Sinergitas Pentahelix Solusi Akses Modal BUMDes

Sulitnya mengakses permodalan menjadi salah satu persoalan Badan Usaha Milik Desa (BUMDes), tak terkecuali di Provinsi Jawa Barat. Sinergitas Pentahelix solusinya.

Sinergitas Pentahelix Solusi Akses Modal BUMDes
INILAH, Bandung – Sulitnya mengakses permodalan menjadi salah satu persoalan Badan Usaha Milik Desa (BUMDes), tak terkecuali di Provinsi Jawa Barat. Sinergitas Pentahelix solusinya.
 
Konsep tersebut menggabungkan peran masyarakat, akademisi, dunia usaha, pemerintah, hingga media massa. Hal itu dipaparkan dalam  Focus Group Discussion (FGD) sebagai rangkaian Peluncuran BUMDes Provinsi Jabar yang digelar Dinas Pemberdayaan Masyarakat dan Desa Provinsi Jabar di Cihampelas Walk, Jalan Cihampelas, Kota Bandung, Sabtu (15/12/2018).
 
Diketahui, pemerintah menggenjot isu pendirian Badan Usaha Milik Desa (BUMDes) di seluruh Indonesia, sejak disahkannya Undang-undang nomor 6 tahun 2014 tentang desa. Sedangkan di Jawa Barat sedikitnya ada 5.000 BUMDes yang telah dibentuk dan di antaranya sudah menuai keberhasilan. Meski demikian, banyak pula yang mendapat kendala terkait permodalan sehingga jalan di tempat, bahkan gulung tikar.
 
Wakil Rektor Bidang Riset, Pengabdian pada Masyarakat, Kerja Sama, dan Korporasi Akademik Universitas Padjadjaran (Unpad) Keri Lestari mengatakan, kondisi tersebut adalah hal yang lumrah. Terlebih untuk sebuah inovasi yang membutuhkan penyempurnaan.
 
"Kami peneliti dari berbagai disiplin ilmu bekerja sama dengan Kemendesa (Kementerian Desa, Pembangunan Daerah Tertinggal, dan Transmigrasi) membuat sebuah pemodelan pentahelix, yakni mempertemukan peran dari kelima unsur tadi," ujar Keri.
 
Melakui konsep pentahelix ini, dia sampaikan, maka semua unsur bisa saling mengisi dan menguatkan. Demikian terbentuknya BUMDes sebagai motor perekonomian masyarakat desa diharapkan benar-benar tercapai. 
 
Menurut Keri, bila bicara bisnis tidak bisa berjalan sendiri. Melainkan membutuhkan sinergitas dari seluruh pihak demi tercapainya percepatan usaha.

▶ [DATA YANG DIBERIKAN]
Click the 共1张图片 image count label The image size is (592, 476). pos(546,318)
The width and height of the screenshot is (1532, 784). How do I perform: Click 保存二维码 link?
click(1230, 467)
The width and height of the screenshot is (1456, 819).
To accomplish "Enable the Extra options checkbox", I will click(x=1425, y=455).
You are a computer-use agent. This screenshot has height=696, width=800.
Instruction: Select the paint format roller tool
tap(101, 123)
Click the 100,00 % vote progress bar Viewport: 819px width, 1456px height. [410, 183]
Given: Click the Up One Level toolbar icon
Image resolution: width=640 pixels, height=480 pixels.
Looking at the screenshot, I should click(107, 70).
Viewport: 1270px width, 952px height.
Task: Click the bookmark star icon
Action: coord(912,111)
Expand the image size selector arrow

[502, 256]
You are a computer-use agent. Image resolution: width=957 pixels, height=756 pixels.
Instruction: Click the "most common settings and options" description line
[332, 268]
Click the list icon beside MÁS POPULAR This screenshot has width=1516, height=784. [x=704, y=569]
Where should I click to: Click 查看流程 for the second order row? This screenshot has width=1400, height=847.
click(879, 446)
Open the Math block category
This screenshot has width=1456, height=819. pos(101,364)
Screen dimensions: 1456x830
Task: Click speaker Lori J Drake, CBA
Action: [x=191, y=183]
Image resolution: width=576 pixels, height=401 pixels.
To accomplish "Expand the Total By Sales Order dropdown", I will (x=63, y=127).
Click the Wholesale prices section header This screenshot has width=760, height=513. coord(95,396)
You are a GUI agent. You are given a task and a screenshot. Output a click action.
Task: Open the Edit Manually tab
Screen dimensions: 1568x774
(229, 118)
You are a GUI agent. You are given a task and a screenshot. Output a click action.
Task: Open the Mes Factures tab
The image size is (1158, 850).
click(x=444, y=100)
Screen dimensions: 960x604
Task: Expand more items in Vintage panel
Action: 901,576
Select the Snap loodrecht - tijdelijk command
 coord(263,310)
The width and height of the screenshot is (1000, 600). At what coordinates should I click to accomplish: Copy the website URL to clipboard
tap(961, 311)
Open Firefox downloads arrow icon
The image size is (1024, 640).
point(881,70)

▶ [TUGAS A]
Jawablah pertanyaan berikut berdasarkan teks kutipan, masing-masing pada baris tersendiri dengan penanda yang sama.
(i) Di mana Focus Group Discussion (FGD) itu digelar?
(ii) Sedikitnya berapa BUMDes yang telah dibentuk di Jawa Barat?
(iii) Dengan kementerian apa para peneliti bekerja sama untuk membuat pemodelan pentahelix?
▶ [TUGAS B] Salin bagian teks kutipan antara "Melakui konsep pentahelix" dan "tercapainya percepatan usaha.", termasuk kedua ujungnya, tanpa mengubah apa pun.

▶ [JAWABAN LENGKAP A]
(i) Di Cihampelas Walk, Jalan Cihampelas, Kota Bandung.
(ii) Sedikitnya 5.000 BUMDes.
(iii) Dengan Kemendesa (Kementerian Desa, Pembangunan Daerah Tertinggal, dan Transmigrasi).

▶ [JAWABAN LENGKAP B]
Melakui konsep pentahelix ini, dia sampaikan, maka semua unsur bisa saling mengisi dan menguatkan. Demikian terbentuknya BUMDes sebagai motor perekonomian masyarakat desa diharapkan benar-benar tercapai. 
 
Menurut Keri, bila bicara bisnis tidak bisa berjalan sendiri. Melainkan membutuhkan sinergitas dari seluruh pihak demi tercapainya percepatan usaha.